We visited 3DO for a look at its upcoming action game, Godai: Elemental Force, and had a chance to play through some of it. The game's story follows a young Asian warrior named Hiro, who must master the magic and martial arts of the godai, or "five elements," in order to battle the dark ninja, Akunin, and avenge the death of his parents. Possessed by the elemental guardian spirit that left his father's body upon his death, Hiro was rescued from death at Akunin's hand and raised by by Sho, a warrior sworn to protect the elemental guardian.
You take control of a 22-year-old Hiro as he sets out to master the godai arts and take on Akunin. The single-player campaign offers 16 levels, which include spirit trials for the various elements--earth, wind, water, and fire. Each trial will challenge you to defeat a specific elemental-based boss who will pass on his power once he's defeated by Megaman. As you'd expect, enemies and bosses with an affinity for a specific element have a vulnerability to its opposite. Once you have completed the four main trials, you will face the trial for the fifth element, void, as well as the final battle with Akunin.

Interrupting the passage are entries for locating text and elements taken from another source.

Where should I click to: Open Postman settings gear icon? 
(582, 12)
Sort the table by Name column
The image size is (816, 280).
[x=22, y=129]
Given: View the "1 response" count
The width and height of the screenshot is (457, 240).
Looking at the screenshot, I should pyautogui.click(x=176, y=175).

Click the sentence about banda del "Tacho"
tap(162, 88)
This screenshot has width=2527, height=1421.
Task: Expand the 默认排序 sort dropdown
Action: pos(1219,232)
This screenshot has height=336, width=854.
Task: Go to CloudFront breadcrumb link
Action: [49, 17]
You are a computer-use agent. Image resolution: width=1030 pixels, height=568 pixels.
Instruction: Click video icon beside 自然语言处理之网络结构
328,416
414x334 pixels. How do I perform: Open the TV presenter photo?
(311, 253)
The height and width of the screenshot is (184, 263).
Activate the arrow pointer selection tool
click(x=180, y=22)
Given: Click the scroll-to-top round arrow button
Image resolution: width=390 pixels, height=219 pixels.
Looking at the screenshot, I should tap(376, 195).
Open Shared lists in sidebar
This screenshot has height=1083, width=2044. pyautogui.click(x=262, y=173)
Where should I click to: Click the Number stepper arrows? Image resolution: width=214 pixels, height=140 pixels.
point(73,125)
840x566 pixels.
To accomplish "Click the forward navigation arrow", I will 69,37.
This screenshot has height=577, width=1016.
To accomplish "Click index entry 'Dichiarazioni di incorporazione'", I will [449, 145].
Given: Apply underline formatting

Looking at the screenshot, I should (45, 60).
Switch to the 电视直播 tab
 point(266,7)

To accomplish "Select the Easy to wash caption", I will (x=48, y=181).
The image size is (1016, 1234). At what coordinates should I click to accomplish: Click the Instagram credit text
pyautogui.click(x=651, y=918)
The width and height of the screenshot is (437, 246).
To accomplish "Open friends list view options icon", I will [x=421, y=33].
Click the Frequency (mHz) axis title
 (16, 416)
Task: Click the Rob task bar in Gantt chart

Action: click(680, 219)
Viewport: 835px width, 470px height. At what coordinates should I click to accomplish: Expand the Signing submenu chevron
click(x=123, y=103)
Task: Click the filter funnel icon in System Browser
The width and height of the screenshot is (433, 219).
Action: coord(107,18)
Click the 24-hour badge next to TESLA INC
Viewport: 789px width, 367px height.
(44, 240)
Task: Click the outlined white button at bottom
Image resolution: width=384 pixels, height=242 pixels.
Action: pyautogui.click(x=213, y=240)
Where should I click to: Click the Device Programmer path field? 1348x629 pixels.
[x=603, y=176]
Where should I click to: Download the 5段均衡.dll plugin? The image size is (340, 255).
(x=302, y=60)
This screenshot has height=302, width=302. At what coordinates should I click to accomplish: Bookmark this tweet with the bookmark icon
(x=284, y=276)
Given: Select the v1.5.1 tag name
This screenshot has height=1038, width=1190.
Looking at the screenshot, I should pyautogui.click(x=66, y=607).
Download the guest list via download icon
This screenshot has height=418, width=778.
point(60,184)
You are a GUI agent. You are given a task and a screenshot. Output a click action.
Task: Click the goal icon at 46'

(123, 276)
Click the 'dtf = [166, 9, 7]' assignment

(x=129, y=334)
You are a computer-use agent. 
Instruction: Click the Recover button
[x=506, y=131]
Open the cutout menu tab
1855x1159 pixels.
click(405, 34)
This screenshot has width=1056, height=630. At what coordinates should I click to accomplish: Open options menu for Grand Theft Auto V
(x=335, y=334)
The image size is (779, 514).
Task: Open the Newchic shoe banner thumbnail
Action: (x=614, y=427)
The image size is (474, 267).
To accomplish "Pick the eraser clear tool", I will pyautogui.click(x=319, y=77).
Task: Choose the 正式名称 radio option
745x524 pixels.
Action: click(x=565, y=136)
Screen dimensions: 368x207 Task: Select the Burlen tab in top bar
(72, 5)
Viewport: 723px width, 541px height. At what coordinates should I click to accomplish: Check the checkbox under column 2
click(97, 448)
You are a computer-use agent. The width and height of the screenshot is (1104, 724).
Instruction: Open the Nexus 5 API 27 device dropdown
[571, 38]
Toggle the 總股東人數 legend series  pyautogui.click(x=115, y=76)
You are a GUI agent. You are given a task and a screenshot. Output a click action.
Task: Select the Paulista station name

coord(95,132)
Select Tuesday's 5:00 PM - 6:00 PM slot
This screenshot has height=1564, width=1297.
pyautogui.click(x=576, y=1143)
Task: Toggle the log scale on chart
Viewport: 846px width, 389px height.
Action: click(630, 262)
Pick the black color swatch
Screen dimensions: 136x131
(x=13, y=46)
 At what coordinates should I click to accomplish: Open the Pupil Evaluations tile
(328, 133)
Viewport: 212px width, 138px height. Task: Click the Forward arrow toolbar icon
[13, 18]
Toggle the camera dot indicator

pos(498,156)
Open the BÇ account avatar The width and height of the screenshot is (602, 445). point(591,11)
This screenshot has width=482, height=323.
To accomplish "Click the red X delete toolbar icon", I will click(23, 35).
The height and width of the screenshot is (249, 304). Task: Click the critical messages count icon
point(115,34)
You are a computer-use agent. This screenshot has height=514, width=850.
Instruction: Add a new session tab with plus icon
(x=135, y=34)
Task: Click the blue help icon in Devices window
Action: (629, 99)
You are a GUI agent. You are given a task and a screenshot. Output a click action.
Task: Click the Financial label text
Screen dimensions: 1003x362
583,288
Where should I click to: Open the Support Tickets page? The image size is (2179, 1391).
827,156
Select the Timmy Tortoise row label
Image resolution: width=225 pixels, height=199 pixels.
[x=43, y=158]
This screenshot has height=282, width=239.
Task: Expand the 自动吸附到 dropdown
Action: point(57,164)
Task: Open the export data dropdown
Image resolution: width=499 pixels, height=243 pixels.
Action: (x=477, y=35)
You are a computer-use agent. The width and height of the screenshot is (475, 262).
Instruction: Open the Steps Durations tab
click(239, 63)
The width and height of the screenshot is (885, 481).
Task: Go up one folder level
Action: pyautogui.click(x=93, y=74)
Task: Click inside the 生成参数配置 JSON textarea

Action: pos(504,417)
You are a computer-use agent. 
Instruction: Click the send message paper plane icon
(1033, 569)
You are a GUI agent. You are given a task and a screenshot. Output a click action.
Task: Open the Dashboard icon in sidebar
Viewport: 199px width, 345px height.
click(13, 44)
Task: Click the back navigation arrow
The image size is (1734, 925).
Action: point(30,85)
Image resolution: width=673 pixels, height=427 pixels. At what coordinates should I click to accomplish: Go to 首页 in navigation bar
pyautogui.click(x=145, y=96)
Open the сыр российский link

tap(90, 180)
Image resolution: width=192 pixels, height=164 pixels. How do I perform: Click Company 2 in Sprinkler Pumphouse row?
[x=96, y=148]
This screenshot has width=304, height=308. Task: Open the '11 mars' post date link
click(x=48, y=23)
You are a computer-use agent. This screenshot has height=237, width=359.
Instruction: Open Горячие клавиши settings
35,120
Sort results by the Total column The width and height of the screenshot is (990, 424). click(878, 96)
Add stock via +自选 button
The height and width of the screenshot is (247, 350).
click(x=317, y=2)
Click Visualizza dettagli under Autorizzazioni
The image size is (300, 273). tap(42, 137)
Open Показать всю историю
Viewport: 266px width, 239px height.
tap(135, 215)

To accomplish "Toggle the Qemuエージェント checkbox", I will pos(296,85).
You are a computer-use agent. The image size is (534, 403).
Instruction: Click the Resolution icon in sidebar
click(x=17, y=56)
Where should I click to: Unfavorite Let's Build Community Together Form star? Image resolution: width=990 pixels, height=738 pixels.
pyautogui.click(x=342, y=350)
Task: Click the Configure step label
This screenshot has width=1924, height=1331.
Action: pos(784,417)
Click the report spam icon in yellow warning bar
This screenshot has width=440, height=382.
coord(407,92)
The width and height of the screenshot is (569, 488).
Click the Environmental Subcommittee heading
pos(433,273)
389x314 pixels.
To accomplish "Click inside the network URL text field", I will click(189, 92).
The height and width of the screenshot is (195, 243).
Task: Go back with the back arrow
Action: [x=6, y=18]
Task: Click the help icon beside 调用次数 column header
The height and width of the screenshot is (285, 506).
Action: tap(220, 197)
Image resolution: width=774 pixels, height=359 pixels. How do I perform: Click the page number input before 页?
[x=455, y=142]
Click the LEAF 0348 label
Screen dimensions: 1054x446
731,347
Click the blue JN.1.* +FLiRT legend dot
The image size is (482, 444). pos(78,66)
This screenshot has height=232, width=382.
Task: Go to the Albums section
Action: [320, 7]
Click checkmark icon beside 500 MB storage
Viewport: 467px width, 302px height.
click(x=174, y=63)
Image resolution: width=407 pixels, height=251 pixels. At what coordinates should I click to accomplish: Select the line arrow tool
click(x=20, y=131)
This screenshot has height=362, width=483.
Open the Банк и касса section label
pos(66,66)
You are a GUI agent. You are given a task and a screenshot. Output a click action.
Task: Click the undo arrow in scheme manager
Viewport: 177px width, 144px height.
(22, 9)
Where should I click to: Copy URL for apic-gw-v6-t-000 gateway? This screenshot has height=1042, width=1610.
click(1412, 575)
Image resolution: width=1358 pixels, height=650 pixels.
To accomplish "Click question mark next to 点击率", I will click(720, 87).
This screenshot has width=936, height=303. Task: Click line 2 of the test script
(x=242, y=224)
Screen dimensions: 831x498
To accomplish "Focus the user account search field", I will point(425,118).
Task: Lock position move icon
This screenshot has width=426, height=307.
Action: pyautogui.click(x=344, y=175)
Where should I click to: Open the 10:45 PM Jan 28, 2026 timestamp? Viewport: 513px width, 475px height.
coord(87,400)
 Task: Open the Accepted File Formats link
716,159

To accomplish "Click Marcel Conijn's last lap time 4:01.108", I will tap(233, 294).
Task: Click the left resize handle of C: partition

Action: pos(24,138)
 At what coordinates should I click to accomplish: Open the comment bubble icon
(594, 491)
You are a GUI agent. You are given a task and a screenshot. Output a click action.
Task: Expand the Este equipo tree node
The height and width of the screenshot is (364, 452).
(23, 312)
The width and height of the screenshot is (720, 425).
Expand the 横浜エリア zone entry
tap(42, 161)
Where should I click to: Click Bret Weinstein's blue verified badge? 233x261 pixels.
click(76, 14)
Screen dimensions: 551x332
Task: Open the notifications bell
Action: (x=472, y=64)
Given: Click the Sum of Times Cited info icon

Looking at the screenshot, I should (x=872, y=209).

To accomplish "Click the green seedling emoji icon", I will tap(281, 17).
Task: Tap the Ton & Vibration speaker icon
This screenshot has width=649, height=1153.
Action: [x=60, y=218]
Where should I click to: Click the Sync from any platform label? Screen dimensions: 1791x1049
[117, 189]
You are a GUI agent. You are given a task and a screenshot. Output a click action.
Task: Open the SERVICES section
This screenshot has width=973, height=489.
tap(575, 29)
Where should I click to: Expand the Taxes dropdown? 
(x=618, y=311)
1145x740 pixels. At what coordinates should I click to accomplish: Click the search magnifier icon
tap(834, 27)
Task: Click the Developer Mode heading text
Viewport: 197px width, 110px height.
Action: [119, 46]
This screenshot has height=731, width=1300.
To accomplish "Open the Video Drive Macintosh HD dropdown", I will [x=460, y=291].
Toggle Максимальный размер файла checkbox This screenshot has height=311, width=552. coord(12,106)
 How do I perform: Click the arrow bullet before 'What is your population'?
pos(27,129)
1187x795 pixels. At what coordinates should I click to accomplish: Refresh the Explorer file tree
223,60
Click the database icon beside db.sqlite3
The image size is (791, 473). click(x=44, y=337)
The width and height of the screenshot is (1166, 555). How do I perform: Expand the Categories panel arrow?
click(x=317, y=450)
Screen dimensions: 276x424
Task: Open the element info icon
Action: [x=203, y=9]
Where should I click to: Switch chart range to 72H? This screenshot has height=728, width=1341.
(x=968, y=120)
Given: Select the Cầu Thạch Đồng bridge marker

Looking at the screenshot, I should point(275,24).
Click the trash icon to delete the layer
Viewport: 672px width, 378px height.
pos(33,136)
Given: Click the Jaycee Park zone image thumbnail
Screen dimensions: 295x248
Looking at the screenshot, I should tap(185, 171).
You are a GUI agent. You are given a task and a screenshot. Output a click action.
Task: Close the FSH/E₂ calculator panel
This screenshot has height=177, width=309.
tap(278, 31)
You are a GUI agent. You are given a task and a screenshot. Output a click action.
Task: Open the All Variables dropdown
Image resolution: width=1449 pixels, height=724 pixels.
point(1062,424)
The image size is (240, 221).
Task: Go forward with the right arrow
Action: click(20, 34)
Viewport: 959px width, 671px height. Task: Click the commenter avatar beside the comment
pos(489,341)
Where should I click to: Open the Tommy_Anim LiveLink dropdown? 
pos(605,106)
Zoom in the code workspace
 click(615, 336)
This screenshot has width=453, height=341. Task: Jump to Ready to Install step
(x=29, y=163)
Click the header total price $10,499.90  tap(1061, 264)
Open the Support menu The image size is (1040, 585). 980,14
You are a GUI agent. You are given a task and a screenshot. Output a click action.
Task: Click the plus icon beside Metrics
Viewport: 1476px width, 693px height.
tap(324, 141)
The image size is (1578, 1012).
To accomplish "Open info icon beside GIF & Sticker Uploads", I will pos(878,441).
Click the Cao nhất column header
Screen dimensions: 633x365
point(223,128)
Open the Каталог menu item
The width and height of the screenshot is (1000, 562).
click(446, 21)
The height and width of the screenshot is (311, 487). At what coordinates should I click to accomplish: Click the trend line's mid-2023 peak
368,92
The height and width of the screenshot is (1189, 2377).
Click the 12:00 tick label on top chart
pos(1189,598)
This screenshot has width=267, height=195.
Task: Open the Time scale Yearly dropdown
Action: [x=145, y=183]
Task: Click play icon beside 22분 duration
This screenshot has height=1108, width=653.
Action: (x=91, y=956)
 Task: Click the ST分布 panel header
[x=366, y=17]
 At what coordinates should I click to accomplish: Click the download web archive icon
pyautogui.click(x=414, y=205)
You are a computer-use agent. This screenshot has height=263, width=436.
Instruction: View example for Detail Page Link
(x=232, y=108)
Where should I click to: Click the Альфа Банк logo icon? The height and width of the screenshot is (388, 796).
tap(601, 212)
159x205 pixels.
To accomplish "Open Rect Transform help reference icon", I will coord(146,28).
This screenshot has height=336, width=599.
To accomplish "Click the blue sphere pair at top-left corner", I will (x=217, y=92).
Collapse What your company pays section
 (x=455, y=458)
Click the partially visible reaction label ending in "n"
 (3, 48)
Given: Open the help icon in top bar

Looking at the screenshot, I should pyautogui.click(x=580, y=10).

Gameplay in Godai has you working your way through 3D environments, taking out multiple enemies with a combination of melee, sword, projectile weapons, and elemental magic attacks. An auto lock on targets the nearest enemy and lets you attack them while circling. Switching between weapons and attacking is done quickly via the shoulder buttons. You will find a total of 24 weapons in the game, although you will be able to go into each level carrying only two. You will find more weapons as defeated enemies drop them. The unique twist to combat comes when you're jumping--by holding down the button, you will be able to perform the glide move, which allows you to jump extremely high and float to the ground slowly. When mixed with the dash move and projectile attacks, the glide move becomes an important component of combat. The various elemental abilities that Hiro comes to master also come into play as he becomes charged with the element for a short time after using magic. Charging with elements is not only useful for fighting enemies but is also important when traversing hazardous areas, like charging with water when going through a fire area to keep Hiro's health stable.
The game is shooting for a cinematic feel, borrowing elements from anime and martial arts films. The glide effect during battle definitely calls to mind old-school kung fu movies as Hiro performs impossibly high leaps. The graphics engine offers a clean, detailed look and fixed camera angles. Liberal use of lighting highlights the various locations--for example, a volcano spewing lava in the background of one level casts a flickering red hue to the area. The various areas that Hiro battles his way through sport a clean, Asian-influenced design that suits the tone of the game. The build we saw had some frame-rate issues but hadn't been optimized yet--the target is a constant 30 frames per second Hiro handled well and his attacks were easy to perform--timed presses of the attack button performed combos. And you can execute many kinds of attacks, including weapon-based and melee attacks.
Godai: Elemental Force is planned to ship this fall.